Synthesizing Evidence: Data-Pooling as a Tool for Treatment Selection in Online Experiments

Randomized experiments are the gold standard for causal inference but face significant challenges in business applications, including limited traffic allocation, the need for heterogeneous treatment effect estimation, and the complexity of managing overlapping experiments. These factors lead to high variability in treatment effect estimates, making data-driven policy roll out difficult. To address these issues, we introduce the data pooling treatment roll-out (DPTR) framework, which enhances policy roll-out by pooling data across experiments rather than focusing narrowly on individual ones. DPTR can effectively accommodate both overlapping and non-overlapping traffic scenarios, regardless of linear or nonlinear model specifications. We demonstrate the framework's robustness through a three-pronged validation: (a) theoretical analysis shows that DPTR surpasses the traditional difference-in-mean and ordinary least squares methods under non-overlapping experiments, particularly when the number of experiments is large; (b) synthetic simulations confirm its adaptability in complex scenarios with overlapping traffic, rich covariates and nonlinear specifications; and (c) empirical applications to two experimental datasets from real world platforms, demonstrating its effectiveness in guiding customized policy roll-outs for subgroups within a single experiment, as well as in coordinating policy deployments across multiple experiments with overlapping scenarios. By reducing estimation variability to improve decision-making effectiveness, DPTR provides a scalable, practical solution for online platforms to better leverage their experimental data in today's increasingly complex business environments.

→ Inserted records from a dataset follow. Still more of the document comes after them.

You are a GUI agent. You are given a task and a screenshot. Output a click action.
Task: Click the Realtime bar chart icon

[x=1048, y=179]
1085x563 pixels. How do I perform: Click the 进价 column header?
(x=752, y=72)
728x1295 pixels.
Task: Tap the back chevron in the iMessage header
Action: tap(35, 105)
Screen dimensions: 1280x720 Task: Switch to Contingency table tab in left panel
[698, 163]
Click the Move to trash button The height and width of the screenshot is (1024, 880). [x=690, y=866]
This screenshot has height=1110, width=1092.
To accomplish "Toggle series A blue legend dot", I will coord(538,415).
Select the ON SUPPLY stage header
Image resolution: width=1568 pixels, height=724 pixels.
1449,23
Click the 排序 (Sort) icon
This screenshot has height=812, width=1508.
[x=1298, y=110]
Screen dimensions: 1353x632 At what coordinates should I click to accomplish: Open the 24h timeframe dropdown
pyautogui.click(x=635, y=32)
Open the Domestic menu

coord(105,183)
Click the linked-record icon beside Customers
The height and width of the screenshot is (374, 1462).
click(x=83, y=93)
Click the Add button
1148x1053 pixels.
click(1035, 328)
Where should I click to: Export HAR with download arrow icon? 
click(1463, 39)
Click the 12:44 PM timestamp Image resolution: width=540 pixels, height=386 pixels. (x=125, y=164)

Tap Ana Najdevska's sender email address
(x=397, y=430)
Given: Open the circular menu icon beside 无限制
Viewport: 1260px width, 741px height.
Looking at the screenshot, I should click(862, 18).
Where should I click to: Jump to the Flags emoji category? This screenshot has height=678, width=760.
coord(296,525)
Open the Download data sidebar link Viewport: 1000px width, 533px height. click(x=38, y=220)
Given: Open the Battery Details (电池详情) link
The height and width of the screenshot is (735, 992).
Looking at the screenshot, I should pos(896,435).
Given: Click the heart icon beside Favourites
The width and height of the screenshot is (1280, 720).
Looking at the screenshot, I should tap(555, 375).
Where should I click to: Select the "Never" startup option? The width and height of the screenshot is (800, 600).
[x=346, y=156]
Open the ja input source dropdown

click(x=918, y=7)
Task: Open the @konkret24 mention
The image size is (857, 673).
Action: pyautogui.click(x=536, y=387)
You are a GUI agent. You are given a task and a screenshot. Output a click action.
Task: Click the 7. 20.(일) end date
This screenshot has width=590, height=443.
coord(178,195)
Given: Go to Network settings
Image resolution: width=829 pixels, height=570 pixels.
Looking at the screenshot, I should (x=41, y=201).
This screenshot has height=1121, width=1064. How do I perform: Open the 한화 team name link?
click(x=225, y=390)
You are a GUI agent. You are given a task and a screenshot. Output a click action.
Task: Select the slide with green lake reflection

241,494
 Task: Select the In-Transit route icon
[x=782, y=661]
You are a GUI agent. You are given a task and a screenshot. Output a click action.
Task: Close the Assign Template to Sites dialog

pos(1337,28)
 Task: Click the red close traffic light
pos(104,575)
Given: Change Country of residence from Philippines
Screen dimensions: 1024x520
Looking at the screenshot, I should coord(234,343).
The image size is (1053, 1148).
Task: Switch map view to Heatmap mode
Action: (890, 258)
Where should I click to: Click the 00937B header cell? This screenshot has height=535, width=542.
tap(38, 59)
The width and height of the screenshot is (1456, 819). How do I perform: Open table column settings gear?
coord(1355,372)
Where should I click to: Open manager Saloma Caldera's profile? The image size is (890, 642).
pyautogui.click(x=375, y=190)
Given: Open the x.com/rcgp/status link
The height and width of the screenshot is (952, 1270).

翻译：随机对照实验是因果推断的金标准，但在商业应用中面临重大挑战，包括有限的流量分配、异质处理效应估计的需求以及重叠实验管理的复杂性。这些因素导致处理效应估计的高度变异性，使得基于数据的政策推广变得困难。为解决这些问题，我们提出了数据池化处理推广（DPTR）框架，该框架通过跨实验而非单一实验汇聚数据来增强政策推广效果。DPTR能有效适应重叠与非重叠流量场景，无论模型规范是线性还是非线性。我们通过三重验证证明该框架的稳健性：（a）理论分析表明，在非重叠实验下，尤其是当实验数量较大时，DPTR超越了传统的均值差法和普通最小二乘法；（b）合成模拟证实了其在具有重叠流量、丰富协变量和非线性规范等复杂场景中的适应性；（c）对来自真实世界平台的两个实验数据集的实证应用证明，该框架在指导单一实验中子组的定制化政策推广以及在重叠场景下协调跨多个实验的政策部署方面均具有有效性。通过减少估计变异性以提高决策有效性，DPTR为在线平台提供了可扩展、实用的解决方案，助力其在当今日益复杂的商业环境中更好地利用实验数据。